Hunter,
There was a post to the pretext development list that triggered my memory enough to realize that there IS a solution to your problem, it just requires that you code directly in javascript instead of the expression library markdown. Making a test about the formula as an expression is what I was thinking about in my earlier answer. But the system is already capable of adding arbitrary javascript calculations and tests from the original design — just not many have gone this route.
If you go to this section of the documentation
Subsection 4.12.7: Fill-in-the-Blanks Exercises there is a reference to a `jscmp` method that you can use to define your own comparison based on any valid javascript that evaluates to a boolean. Because the modulus operator is a first-class operator in javascript, you could use that for your test if you just want to check a numerical answer for comparison. It also mentions `setupScript` which allows arbitrary javascript (encapsulated in a function) to generate additional values.
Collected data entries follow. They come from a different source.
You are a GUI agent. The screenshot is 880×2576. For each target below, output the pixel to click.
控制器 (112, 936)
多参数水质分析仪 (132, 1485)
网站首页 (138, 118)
All objects are stored as local variables within an object named `v` for the actual javascript. So having defined your values, instead of defining "wt" as a de-object (where the operator is not defined), you can instead compute "wt" in the setupScript.
<setup>
... same as before except defining wt ...
<setupScript> <!-- This is pure javascript executed within a function -->
v.wt = (v.x1^4 + v.x2^4 + v.x3^4 + v.x4^4 + v.x5^4 + v.x6^4) % 5;
</setupScript>
</setup>
And then instead of <mathcmp> you would try:
<jscmp>answer == wt</jscmp>
(At the comparison step, all of the "v" variables are made 1st class variables in their own right so that we don't need v.{...})
I have not attempted if this works as is, but it should be close.